The cultural critic Kenneth Burke issued similar warnings in 1939. In “The Rhetoric of Hitler’s Battle,” published in the Southern Review, Burke admonished against democracy-loving Americans uncritically accepting what he derisively called the rhetorical “remedies” offered by authoritarians like Adolph Hitler, and he called for diminishing the damage such rhetoric unleashes. Burke’s article implored Americans to reject authoritarian tendencies in American political discourse wherever and whenever they appeared.

Burke’s central argument was that political parties vying for complete political power need a unifying voice to be successful. Hitler, who claimed to represent the entire German nation, was that unifying voice for Germany during a tumultuous period following the country’s defeat in World War I.

Burke revealed how authoritarian leaders seductively picture themselves as embodying a nation’s true and pure values and adopt (but ultimately debase) powerful religious imagery by claiming to be saviors who can restore a nation’s lost pride. According to Burke, in Germany during the 1930s, these rhetorical appeals formed the basis of Hitler’s authoritarianism as a governing ideal, leading to the creation of the Nazi dictatorial state.

Burke suggested that such messianic rhetoric endures because it successfully magnifies problems through hyperbole and offers simplistic solutions by blaming problems on others. Indeed, according to Burke, authoritarians need to promote “victimage” by scapegoating innocent others for a nation’s complex problems. Authoritarians devise mythical dramas in which they heroically struggle against treacherous enemies. Hitler demonized Jews and his political opponents (e.g., communists), falsely asserting they were determined to destroy everything noble and good about Germany and that they were the cause of the nation’s ills.



Burke explained that, in authoritarian rhetoric, scapegoats symbolize the evils against which a nation’s people must unite. Authoritarians claim that only after scapegoats are purged can a nation be remade in the image of its strong leader, even as the nation, in purging those enemies, degenerates into despotism and lawlessness.

In addition to the above, Burke showed how authoritarians achieve control by taking over propaganda outlets that spread and authorize their crude ideas. The ideas then infiltrate public consciousness and rationalize all actions authoritarians undertake, however corrupt and cataclysmic, once they turn their rhetoric into reality.

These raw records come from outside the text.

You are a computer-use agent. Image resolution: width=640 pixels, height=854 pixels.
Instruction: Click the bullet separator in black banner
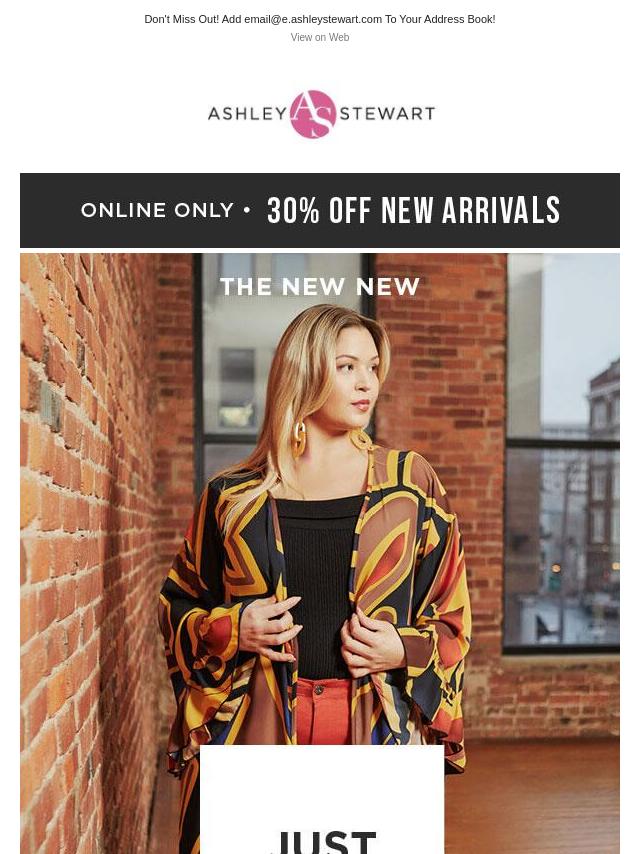(248, 210)
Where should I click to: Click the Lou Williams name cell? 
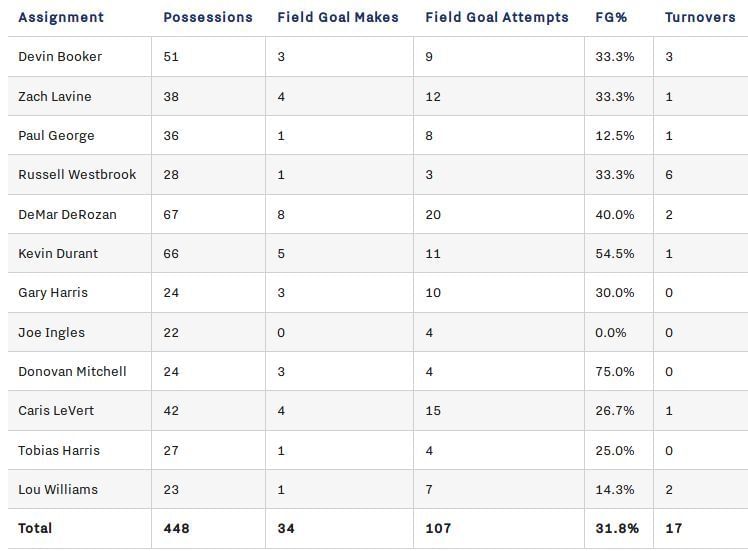point(58,489)
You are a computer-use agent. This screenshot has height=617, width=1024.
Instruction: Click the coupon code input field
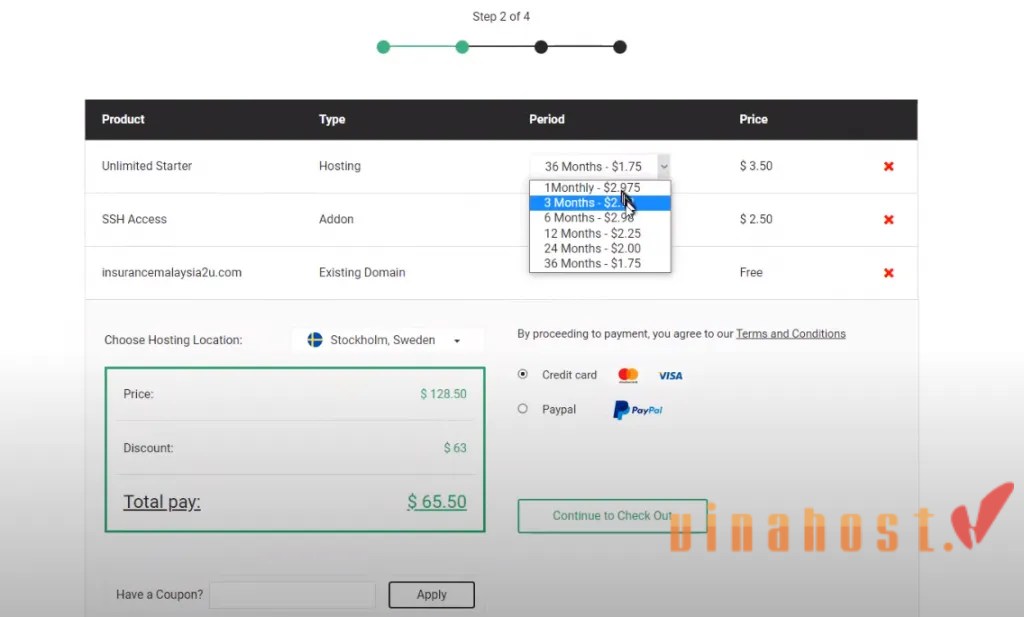292,595
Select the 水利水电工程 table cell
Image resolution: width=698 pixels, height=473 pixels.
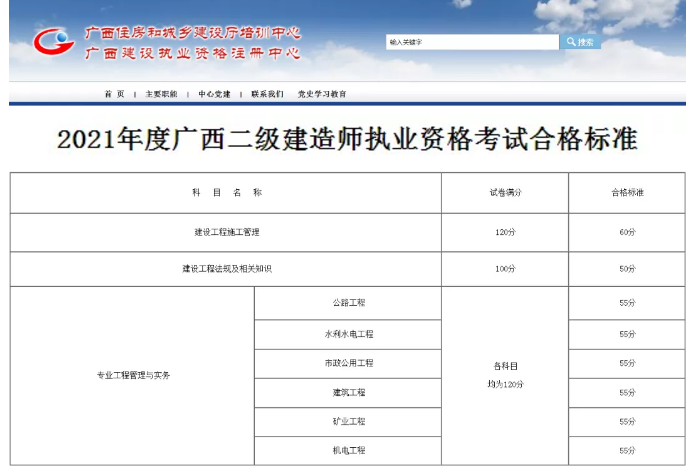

By promising absolute certainty and order that only they can provide, authoritarians rhetorically create the conditions to harm opponents, destroy existing political institutions, and, in the case of some authoritarians, wage devastating wars. This is why, as the communication researchers Richard Johannesen, Kathleen Valde and Karen Whedbee argue, the Nazis’ constant scapegoating of Jews “as parasites” and “a cancerous disease” to be excised from the national body made the Final Solution seem justifiable.

Burke would have been appalled that authoritarian rhetoric thrives today. In Europe, Russian President Vladimir Putin’s authoritarian appeals excuse his murderous autocratic ways and his quashing of all opposition.

Burke would have especially urged Americans to repudiate home-grown authoritarians who praise Putin, then claim to be persecuted like his victims.

Burke remained acutely aware that it is sometimes frustrating for democratic nations to solve problems through political dialogue and compromise. Democracies require rhetoric to induce peaceful cooperation between citizens who disagree. But they also require citizens who critically assess manipulative authoritarian appeals.

The lasting importance of Burke’s essay is how it reveals the alluring but dangerous rhetorical “‘medicine’” authoritarian leaders offer frustrated audiences who are distrustful of democratic institutions or openly hostile to them.

Burke hoped democracy-loving Americans, then and now, would “know, with greater accuracy, exactly what to guard against, if we are to forestall the concocting of similar medicine in America.”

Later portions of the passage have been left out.